*Material provided*
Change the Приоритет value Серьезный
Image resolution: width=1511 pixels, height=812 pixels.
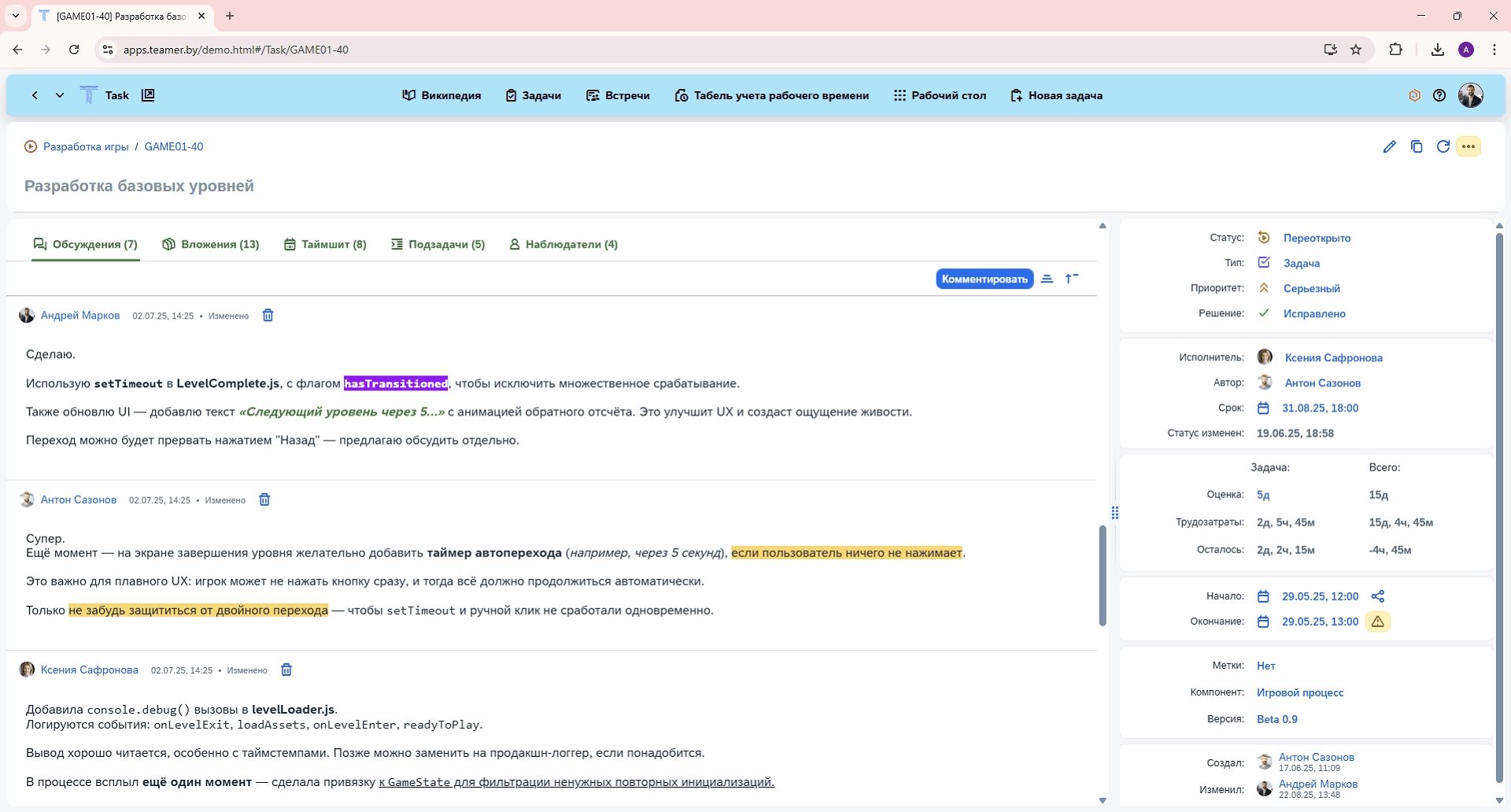point(1311,288)
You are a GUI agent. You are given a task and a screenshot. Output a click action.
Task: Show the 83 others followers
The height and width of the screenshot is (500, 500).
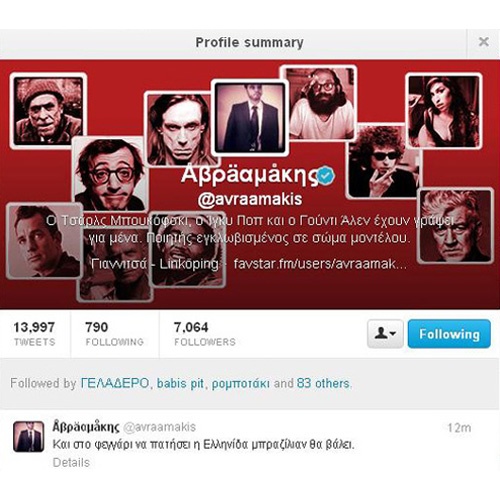pyautogui.click(x=323, y=383)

*Exercise task*
Rewrite all of the items above with "screenshot" swapped for "screen capture" wherever it occurs. Leave everything else unchanged and omit the pictures.

*Result for this exercise*
Change the Приоритет value Серьезный
Image resolution: width=1511 pixels, height=812 pixels.
point(1311,288)
You are a GUI agent. You are given a task and a screen capture. Output a click action.
Task: Show the 83 others followers
The height and width of the screen capture is (500, 500).
pyautogui.click(x=323, y=383)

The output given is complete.